7- Yazarlığın yanı sıra gazetecilik yapıyorsan hemen bırak! Gazetecilik edebiyatla yan yana yürüyebilecek bir şey değil, çünkü aynı araç –dil ve yazı– aynı anda tamamen farklı şekillerde kullanılamaz.

8- Kendine ihanet etmemeye dikkat et! Çalış! Ses ver!

9- Şairleri, öykücüleri ve romancıları gerçekliğin bilimsel betimlemecileri olarak görüp onlara güvenme!

10- Roman karakterine daha merhametle eşlik edilmesini sağlamak lazım ki bir eskiz olmaktan öteye geçebilsin.

11- İnsana inan! Ona hayranlık duy, onda bir güzellik ve olağanüstülük bul.

12- Kurduğun yapı o kadar kapsamlı olsun ki her şeyi göğüslesin.

13- Edebi imge, daima, kendi içinde birbiriyle çelişkili olmayan ama adeta enginar yaprakları gibi iç içe olan bir anlam çokluğunu barındırır.

14- Bir insanın yazmaktan duyabileceği en büyük hoşnutluk, eserinin içeriğini ve nüanslarını, hiçbir şeyi gözden kaçırmadan okuyan –yazarın her bir niyetini, hatta eserin gerçeğine sadık kalmak kaydıyla, yazarın niyetlerinin ötesine bile geçen- ve değer veren bir okuyucuya sahip olmaktır.

15- Otobiyografik yaklaşım, üzerinde tam hâkimiyet kurulamayacak bir malzemedir. İnsan gerçekleşmiş şeylerin akıntısına yenik düşer, sanatın seçim ve eleme yapma özellikleri gibi ayrıcalıklı özelliklerini kaybeder.

16- Bir tek okuyucumuz bile kalmayacak olsa gene de yazmamız gerekir.

17- Haydi, çalış, masa başına geçmemek için bahane arama!

18- “Bu önemli değil, yazmasam da olur.” dersem yavaş yavaş hiçbir şey yazmamaya başlayacağımı anlıyorum.

19- Benim meylettiğim şey, öğretebilmeyi istediğim tek şey bir bakma şekli, bir diğer deyişle dünyanın ortasında bulunmayı öğretmek istiyorum. Edebiyat, en nihayetinde, bundan başka bir şey öğretemez.

20- İnsan ciddi bir araştırmacı, kavrayışı yüksek bir eleştirmen olup kötü şekilde yazabilir de. Kötü yazmak demek, dil kullanımında rahat hareket edememek, özgür olamamak, hızlı reflekslere sahip olamamaktır, tıpkı dirseklerinden çeken bir ceket giymek gibi bir şeydir.

21- Dil aşkı bambaşka bir şeydir ve ruhun bambaşka bir yetisinden filizlenir, daha başka ve daha şiddetli bir nevrozla titreşen bir şeydir.

22- Sözcüklere sadık kalırken ritmi atlama! Öyküye lirik, melankolik havayı veren ritimdir.

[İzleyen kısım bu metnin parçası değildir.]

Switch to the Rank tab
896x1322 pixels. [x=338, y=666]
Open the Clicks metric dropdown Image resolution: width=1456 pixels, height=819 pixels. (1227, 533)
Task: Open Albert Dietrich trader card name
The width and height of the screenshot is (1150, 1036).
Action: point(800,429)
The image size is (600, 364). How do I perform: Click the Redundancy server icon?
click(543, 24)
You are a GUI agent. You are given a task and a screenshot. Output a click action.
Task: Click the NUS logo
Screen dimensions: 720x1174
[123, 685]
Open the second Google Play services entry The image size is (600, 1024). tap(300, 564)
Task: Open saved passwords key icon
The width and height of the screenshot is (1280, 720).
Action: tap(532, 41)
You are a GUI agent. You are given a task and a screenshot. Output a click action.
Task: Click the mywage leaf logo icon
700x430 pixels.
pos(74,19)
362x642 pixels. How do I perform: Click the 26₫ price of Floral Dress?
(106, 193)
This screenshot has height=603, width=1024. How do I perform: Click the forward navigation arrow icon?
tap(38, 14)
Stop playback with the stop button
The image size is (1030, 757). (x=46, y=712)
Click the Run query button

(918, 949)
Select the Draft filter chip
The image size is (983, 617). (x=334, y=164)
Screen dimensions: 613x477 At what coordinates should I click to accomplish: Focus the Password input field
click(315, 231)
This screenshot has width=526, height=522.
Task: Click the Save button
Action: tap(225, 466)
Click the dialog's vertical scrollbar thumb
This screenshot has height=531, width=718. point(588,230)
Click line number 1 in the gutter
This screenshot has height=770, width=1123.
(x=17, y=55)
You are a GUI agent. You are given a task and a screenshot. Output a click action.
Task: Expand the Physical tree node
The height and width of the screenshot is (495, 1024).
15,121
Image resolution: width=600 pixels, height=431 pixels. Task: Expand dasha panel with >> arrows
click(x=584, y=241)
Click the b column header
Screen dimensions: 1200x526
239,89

23- Yazarken olmasa bile, yazdıktan sonra yarattığın karaktere dönüşebilirsin.

24- Yazarken hiçbir zaman tekleme, her zaman aynı bütünlüğü ustalıkla koru!

25- Edebiyata daha çok inan, içinde yaşayacağımız korkunç yıllarda bize kalan bir tek bu olacak.

Bu yazı Arka Kapak dergisinin 27.sayısında yayınlanmıştır.